Pengendalian hayati adalah kegiatan musuh alami yang menyebabkan rata-rata populasi organisme sasaran lebih rendah daripada kalau pengendalian itu tidak ada. Pengendalian hayati dapat terjadi secara alamiah dan terapan (dilakukan oleh manusia). Ada tiga jenis musuh alami hama, yaitu (a). Predator adalah hewan yang memangsa hewan atau binatang lain yang selama hidupnya memerlukan banyak mangsa, (b). Parasitoid adalah serangga yang memarasit serangga lain dalam kelas yang sama dan menyebabkan serangga inang yang diparasit akan mengalami kematian, dan (c). Patogen adalah mikroorganisme (cendawan, bakteri, nematoda dan protozoa) serta virus yang menyebabkan serangga inang menjadi sakit. Terdapat empat teknik pengendalian hayati, yaitu (a). Konservasi adalah memanfaatkan musuh alami yang sudah ada dengan upaya pelestarian, (b). Inokulasi adalah teknik pengendalian hayati dengan cara melepaskan musuh alami (augmentasi) dalam jumlah sedikit dengan harapan musuh alami tersebut dapat berkembang biak dengan sendirinya, (c). Inundasi adalah teknik pengendalian hayati dengan cara melepaskan musuh alami dalam jumlah banyak, dengan harapan musuh alami tersebut dapat segera menekan populasi hama, dan (d). Memanipulasi dan memodifikasi lingkungan, dengan cara ini diharapkan ada peningkatan populasi musuh alami.
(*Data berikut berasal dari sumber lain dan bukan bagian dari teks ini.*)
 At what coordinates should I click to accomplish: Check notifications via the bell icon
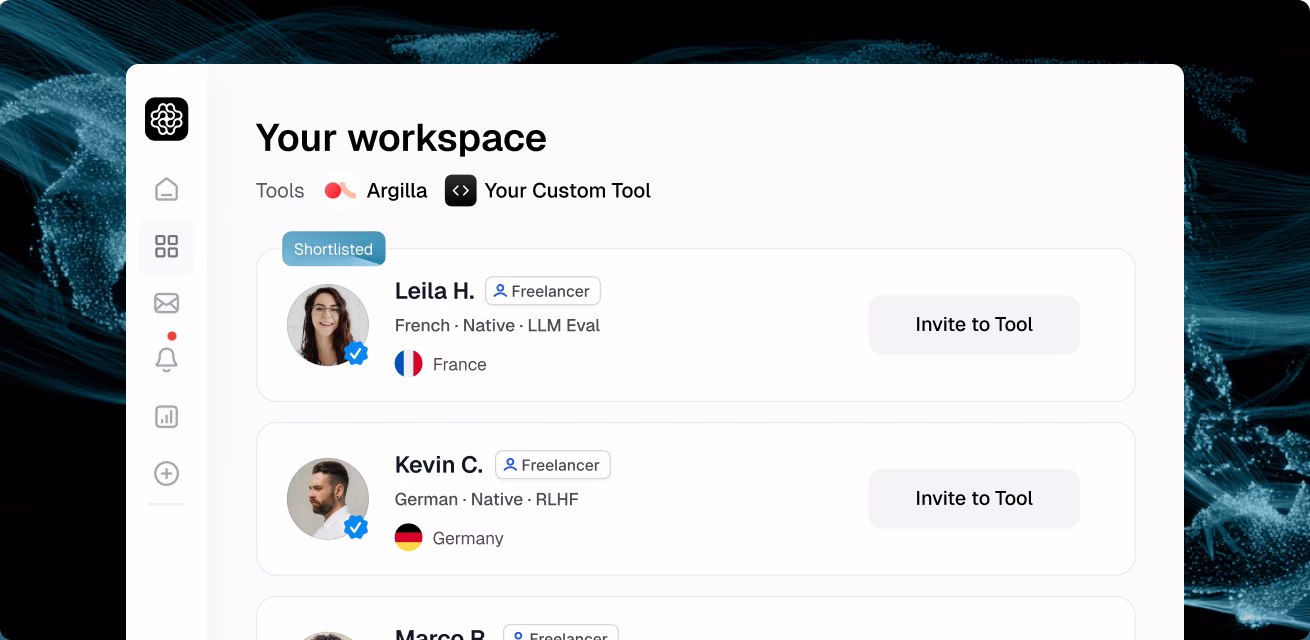[166, 359]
Teknik pengendalian hayati cendawan Entomophthorales yang berada di Kecamatan Sukaraja dan Rancabungur termasuk ke dalam konservasi. Salah satu cara yang dilakukan untuk melestarikan dan memperbanyak cendawan ini adalah dengan memelihara serangga inang (kutu putih pepaya) yang sudah mati karena terinfeksi cendawan namun belum bersporulasi. Serangga ini kemudian dikoleksi dan disimpan di ruangan yang memiliki kadar air rendah, tujuannya supaya serangga tidak bersporulasi sehingga di dalam tubuh serangga dipenuhi dengan konidia. Selanjutnya serangga dilepas di lahan yang akan dikendalikan populasi hamanya. Konidia yang terdapat di dalam tubuh serangga tersebut akan keluar kemudian jatuh atau menempel pada bagian tubuh hama di lahan baru yang akan dikendalikan populasinya.